Ignis isn't allowed outside of the Citadel again after that, alone or with an entourage.

So he's protected, maybe even cherished; definitely safe, in many different meanings of the word. But he's somewhere in-between, wandering without a purpose through a fortress where everybody is busy and full of intent all the time. He asks for a something to do, from time to time, and Gladio says "Relax, kid," and distracts him into discussing the books they've been reading, and Prompto laughs, just a bit too high, and tells him that a new chick had just hatched in the stables and they should go visit it, and Noct - Ignis doesn't ask Noct.


He's not, precisely, unloved - he likes it, being precise - but his is the world of sounds and voices and touches, and he can't help stumbling into the lacunae between them, feeling them keenly.

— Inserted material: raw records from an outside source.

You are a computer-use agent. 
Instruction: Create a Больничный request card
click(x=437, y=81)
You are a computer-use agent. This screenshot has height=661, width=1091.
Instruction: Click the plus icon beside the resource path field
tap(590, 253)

Gladio swallows and changes the topic when Ignis asks when he'll be allowed to train with him and his guards. He asks the palace cook to teach him how to make Prompto's favorite dish and presents it proudly, and Prompto thanks him with such patently false cheer Ignis is left unsure whether the cook played a trick on him. His questions about history make Mr. Talcott, the royal historian who sometimes gives him infrequent and informal tutoring sessions, stammer and turn away and drop his books. Lady Amicitia, who can normally be relied upon for cookies, gossip, and impulsive hugs, tries to teach him to waltz once, and dashes out of the room mid-lesson. Ignis is pretty sure she's crying.

One day he finds a grand piano in the unused ballroom and sits in front of it, curious if the ability to play it will be one of those things that he's mysteriously retained from his Before, like his ability to navigate the Citadel corridors without his sight or read the dotted script.

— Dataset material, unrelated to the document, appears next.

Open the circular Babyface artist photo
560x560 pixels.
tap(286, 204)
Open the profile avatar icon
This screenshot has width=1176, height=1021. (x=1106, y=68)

It's not; the old ivory keys are pleasantly cool under his fingers, but they don't divulge any secrets to him. He sits there for a long time anyway, enjoying the solitude and the dusty peace of the room, pressing the keys at random, startling himself with little snatches of sound.

There's a presence in the room when he comes to himself; he knows it's Noct standing in the doorway, the way he somehow always knows when it's Noct. He's scared, suddenly; not of Noct, who had never hurt him, who Ignis can't imagine ever hurting him, but of something - of something -

He hunches over the piano, paralyzed, trying to make himself to just turn around and greet Noct, to smile at him, to ask if Noct can play, if he can teach him how - and before he can, there's a strangled, pained noise from behind him, a dying animal noise coming from Noct's throat, and then Noct's gone.

He doesn't ask.


Ignis overhears things; he's quiet and unobtrusive, used to slipping through adult's lives unnoticed, and the Citadel staff is polite and solicitous to him and used to him being underfoot.

That's how he comes to eavesdrop on a Council meeting, because those interest him, in a vague sense he can't pinpoint. It's all logistics and resource reassignment at first, matters of rather soothing mathematical complexity. Ignis sometimes hopes Noct will allow him to sit on such meetings officially when he's older.

And then one of the older members says: "Your Majesty, it's been some time since your safe return, and re-establishing the lines of succession would've gone a long way towards reassuring the population. It's been understood you're reluctant to marry - Gods rest Lady Lunafreya's soul - but have you considered other options? If you have plans to appoint your ward the heir, we should…"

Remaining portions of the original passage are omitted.